_Excerpted data_:
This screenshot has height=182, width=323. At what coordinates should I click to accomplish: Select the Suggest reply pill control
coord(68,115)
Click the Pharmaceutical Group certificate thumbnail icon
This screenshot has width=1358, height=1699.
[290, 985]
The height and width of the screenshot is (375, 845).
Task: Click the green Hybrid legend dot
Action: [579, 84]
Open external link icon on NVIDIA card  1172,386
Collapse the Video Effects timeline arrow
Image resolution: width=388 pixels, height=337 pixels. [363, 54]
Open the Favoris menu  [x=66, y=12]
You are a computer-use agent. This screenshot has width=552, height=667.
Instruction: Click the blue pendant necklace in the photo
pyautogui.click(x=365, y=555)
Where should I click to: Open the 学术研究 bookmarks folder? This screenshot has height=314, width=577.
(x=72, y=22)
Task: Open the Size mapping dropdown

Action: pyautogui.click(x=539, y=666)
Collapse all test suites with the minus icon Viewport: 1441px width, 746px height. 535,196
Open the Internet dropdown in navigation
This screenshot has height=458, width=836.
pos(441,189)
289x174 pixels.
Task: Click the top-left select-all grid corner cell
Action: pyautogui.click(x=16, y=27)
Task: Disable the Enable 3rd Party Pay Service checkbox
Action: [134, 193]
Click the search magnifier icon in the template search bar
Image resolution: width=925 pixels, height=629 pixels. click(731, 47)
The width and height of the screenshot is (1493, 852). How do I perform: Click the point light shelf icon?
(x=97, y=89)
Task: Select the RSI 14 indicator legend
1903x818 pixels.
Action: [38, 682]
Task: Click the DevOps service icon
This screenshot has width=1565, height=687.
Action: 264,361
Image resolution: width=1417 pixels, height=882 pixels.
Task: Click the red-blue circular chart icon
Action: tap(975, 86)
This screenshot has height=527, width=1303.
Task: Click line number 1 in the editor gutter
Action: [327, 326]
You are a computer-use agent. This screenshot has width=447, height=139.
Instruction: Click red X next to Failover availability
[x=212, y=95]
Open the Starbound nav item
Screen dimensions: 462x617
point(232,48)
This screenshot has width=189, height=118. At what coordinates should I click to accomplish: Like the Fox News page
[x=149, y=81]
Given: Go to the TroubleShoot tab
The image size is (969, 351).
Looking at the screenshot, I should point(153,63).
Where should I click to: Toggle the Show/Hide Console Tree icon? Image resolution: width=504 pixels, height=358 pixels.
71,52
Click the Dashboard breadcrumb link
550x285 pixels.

_Task brief_: Reproduce all of the entries above verbatim, without altering, omitting, or reordering any line.

_Answer for this exercise_:
This screenshot has height=182, width=323. At what coordinates should I click to accomplish: Select the Suggest reply pill control
coord(68,115)
Click the Pharmaceutical Group certificate thumbnail icon
This screenshot has width=1358, height=1699.
[290, 985]
The height and width of the screenshot is (375, 845).
Task: Click the green Hybrid legend dot
Action: [579, 84]
Open external link icon on NVIDIA card  1172,386
Collapse the Video Effects timeline arrow
Image resolution: width=388 pixels, height=337 pixels. [363, 54]
Open the Favoris menu  [x=66, y=12]
You are a computer-use agent. This screenshot has width=552, height=667.
Instruction: Click the blue pendant necklace in the photo
pyautogui.click(x=365, y=555)
Where should I click to: Open the 学术研究 bookmarks folder? This screenshot has height=314, width=577.
(x=72, y=22)
Task: Open the Size mapping dropdown

Action: pyautogui.click(x=539, y=666)
Collapse all test suites with the minus icon Viewport: 1441px width, 746px height. 535,196
Open the Internet dropdown in navigation
This screenshot has height=458, width=836.
pos(441,189)
289x174 pixels.
Task: Click the top-left select-all grid corner cell
Action: pyautogui.click(x=16, y=27)
Task: Disable the Enable 3rd Party Pay Service checkbox
Action: [134, 193]
Click the search magnifier icon in the template search bar
Image resolution: width=925 pixels, height=629 pixels. click(731, 47)
The width and height of the screenshot is (1493, 852). How do I perform: Click the point light shelf icon?
(x=97, y=89)
Task: Select the RSI 14 indicator legend
1903x818 pixels.
Action: [38, 682]
Task: Click the DevOps service icon
This screenshot has width=1565, height=687.
Action: 264,361
Image resolution: width=1417 pixels, height=882 pixels.
Task: Click the red-blue circular chart icon
Action: tap(975, 86)
This screenshot has height=527, width=1303.
Task: Click line number 1 in the editor gutter
Action: [327, 326]
You are a computer-use agent. This screenshot has width=447, height=139.
Instruction: Click red X next to Failover availability
[x=212, y=95]
Open the Starbound nav item
Screen dimensions: 462x617
point(232,48)
This screenshot has width=189, height=118. At what coordinates should I click to accomplish: Like the Fox News page
[x=149, y=81]
Given: Go to the TroubleShoot tab
The image size is (969, 351).
Looking at the screenshot, I should point(153,63).
Where should I click to: Toggle the Show/Hide Console Tree icon? Image resolution: width=504 pixels, height=358 pixels.
71,52
Click the Dashboard breadcrumb link
550x285 pixels.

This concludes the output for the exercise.